Notes from vocal masterclasses

© Eileen Huang 2014
Jayne West working with Lawson Daves, with Tim Steele at the piano. Jayne is my teacher, so all my notes from her are filed away in my head — sorry!

I have a lot of notes from masterclasses this summer scribbled here and there — in the margins of programs, the back of sheet music, and even my phone — and thought I’d share them while I organized them. My intent is to share advice that singers can apply broadly, so these notes are not comprehensive nor representative of what each clinician taught during the class.

Kayo Iwama and Alan Smith

Practice tips:

  • Practicing speaking, then singing, each phrase in one long sigh.
  • Practice runs from the end to the beginning, e.g., sing the last 4 notes, then the last 8 notes, then the last 12 notes, etc. That way when you sing the run normally, you are always moving towards something more familiar.
  • Establish a vocal warm-up routine for every performance.

Auditioning:

  • Always offer an aria in your native language.
  • Your face is your theater. Keep your hair off your face.
  • Never sing your biggest challenge in an audition. Demonstrate what you can easily do now, and leave the jury wanting to know if there’s more.
  • Present your repertoire list in columns (composer, title, larger work) and sorted by category (opera, song, oratorio, theater).

General good singing:

  • Lead with text, not sound.
  • Breathe with emotion.
  • Be careful with gestures. Don’t mime.
  • Support messa di voce with emotion and thought, so it’s not just an exercise in dynamics.
  • Motivate the idea across rests.

David Kravitz

Five tips for a successful career:

  • Know your music.
  • Take every gig seriously.
  • Be nice to people. Everyone.
  • The recitative is often the first impression you make. Spend as much or more time preparing it as you would the aria.
  • Control what you can, and let go of what you can’t.

Additional advice:

  • Plan how to get out of each gesture, e.g., if you raised your arms, when and how do you put them down.
  • Everyone gets bad reviews. If you want to believe the good reviews, you also have to believe the bad reviews.

James Maddalena

  • Breathing is not phrasing. Breathe where you need to, as long as you maintain the line.
  • Sing the A’ section of a de capo aria as though you’ve experienced something during the B section.

Ryan Turner

  • Use the inflection of words to guide your phrasing.
  • Don’t rush after cadences and periods in recitatives.
  • Think dramatically. Every phrase needs a character.
  • No appoggiaturas on one-syllable words.

 

What’s a normal amount of practicing?

Yesterday afternoon I spent an hour with a voice student working solely on rhythm: writing beats in the score, tapping subdivisions, speaking in rhythm, and count-singing. Perhaps concerned by the little amount of time we spent actually singing, at the end of the coaching, the student asked me, “What’s a normal amount of time to spend on this?”

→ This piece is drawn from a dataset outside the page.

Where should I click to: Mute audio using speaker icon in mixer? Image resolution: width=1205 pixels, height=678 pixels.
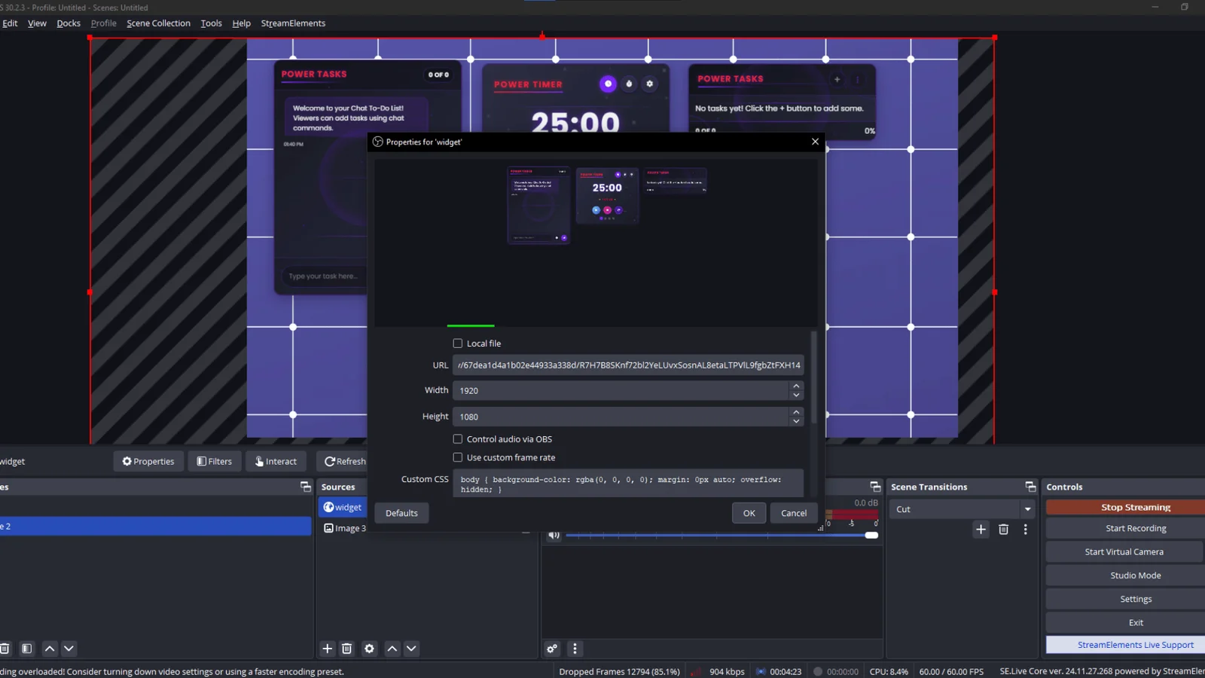(x=554, y=535)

I think she was hoping I’d respond with a prescription like “for ages 18 to 21: 30 minutes, four times a week,” but I had none. This student needed to dedicate a lot of practice time to counting, but her French was already excellent. On the other hand, I’ve known students with strong rhythmic aptitude who spent an entire semester improving their French from unrecognizable to somewhat passable.

Every musician has certain skills that require more practice. As a pianist with tiny hands, I spend a lot of time practicing awkward stretches and leaps that an average pianist would play without a second thought. It’s as frustrating and tedious for me as it is for my student to practice her 1 & 2 & 3 &s. A “normal” amount of practice is the amount it takes to make our difficult skills feel as easy as the skills that come naturally.